> TASK DETAILS: When copying the listing below, skip every picture and repeat exactly the lines from the first one through the line that contains "1053x964 pixels.".

> RECORDS FOR THIS EXERCISE:
———

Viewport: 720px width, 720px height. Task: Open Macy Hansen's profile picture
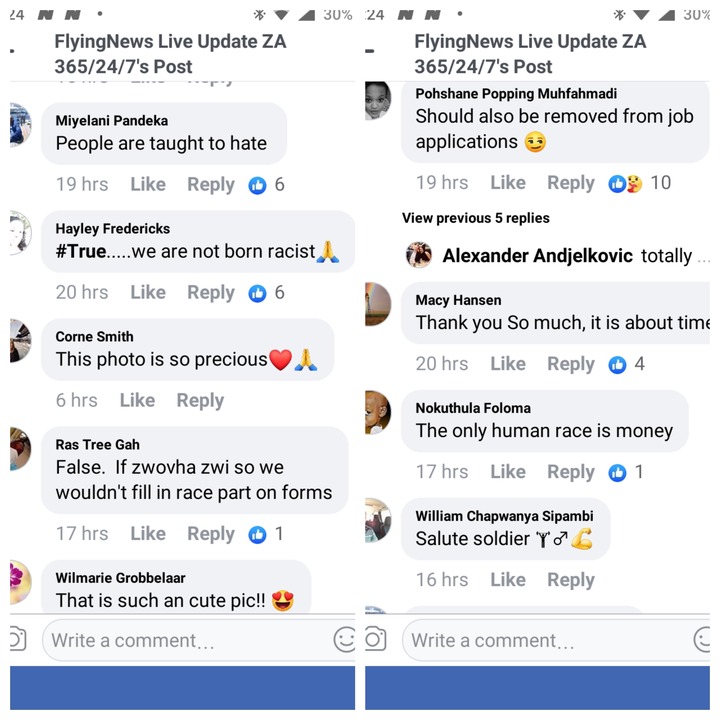(377, 304)
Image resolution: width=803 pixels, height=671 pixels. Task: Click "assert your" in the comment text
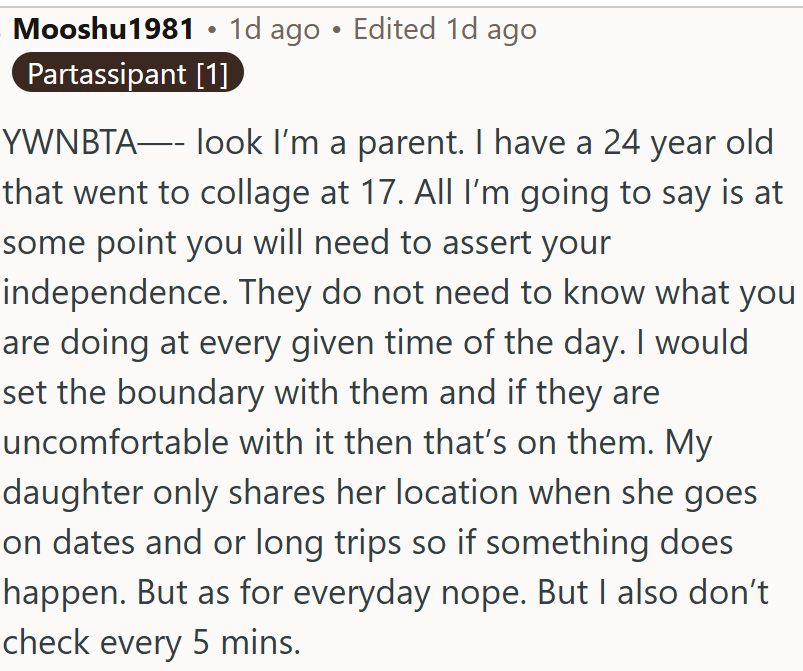pyautogui.click(x=526, y=243)
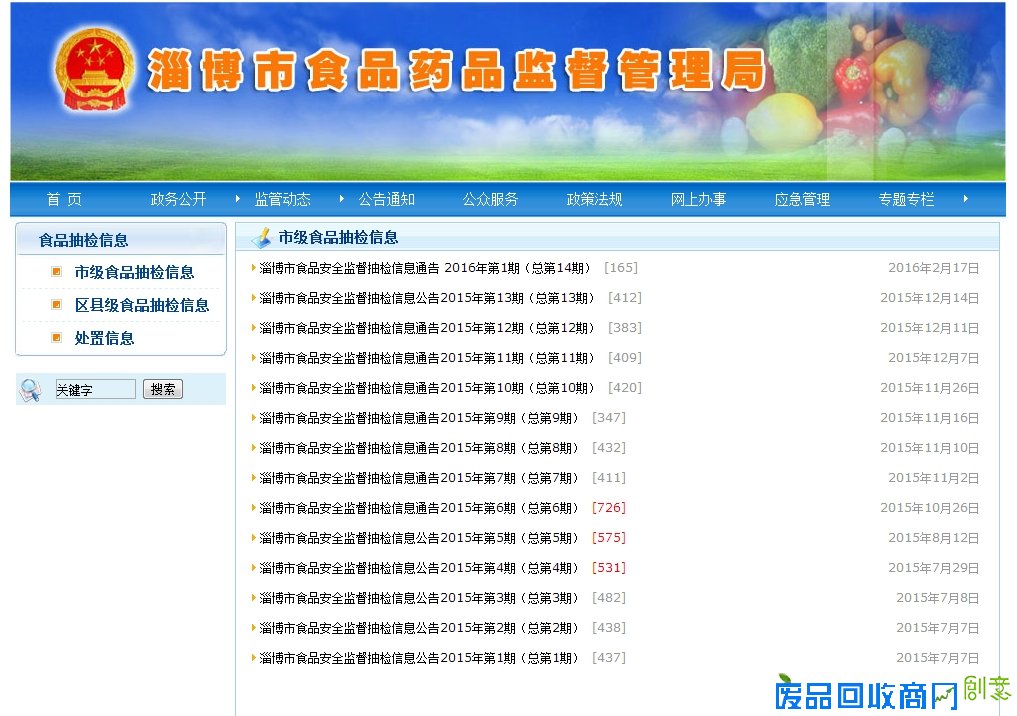The image size is (1017, 716).
Task: Click the orange square icon next to 处置信息
Action: point(57,338)
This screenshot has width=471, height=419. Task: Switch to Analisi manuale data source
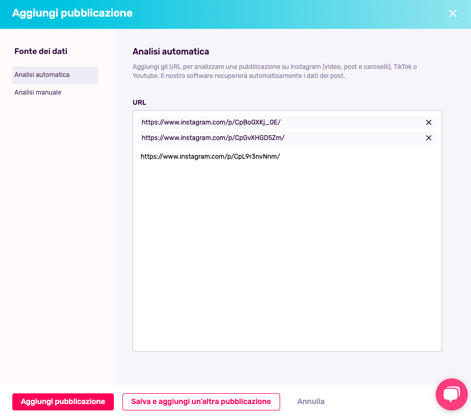click(38, 92)
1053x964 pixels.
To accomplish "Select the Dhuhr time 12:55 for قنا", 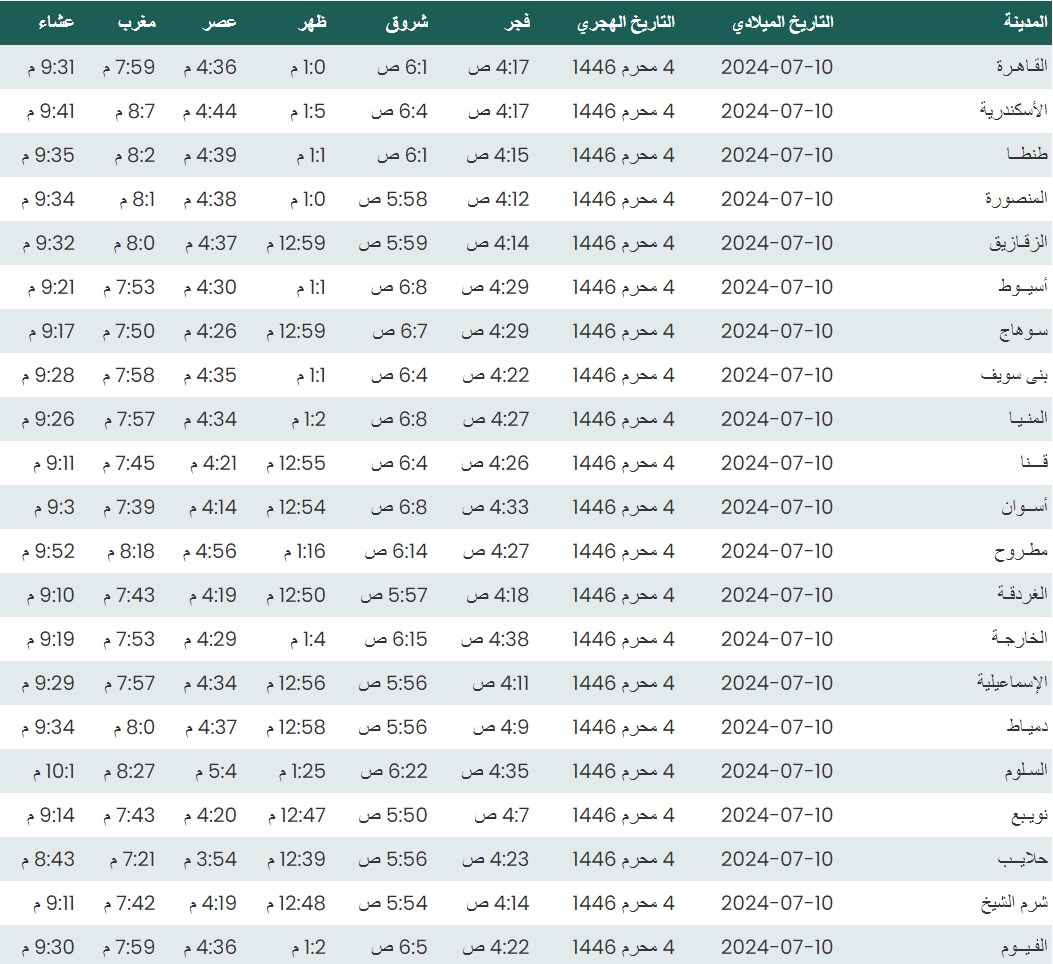I will coord(296,463).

———

> RESULT OF THE TASK:
Viewport: 720px width, 720px height. Task: Open Macy Hansen's profile picture
(377, 304)
Image resolution: width=803 pixels, height=671 pixels. Task: Click "assert your" in the comment text
pyautogui.click(x=526, y=243)
The image size is (1017, 716).
Task: Click the orange square icon next to 处置信息
Action: point(57,338)
This screenshot has width=471, height=419. Task: Switch to Analisi manuale data source
click(38, 92)
1053x964 pixels.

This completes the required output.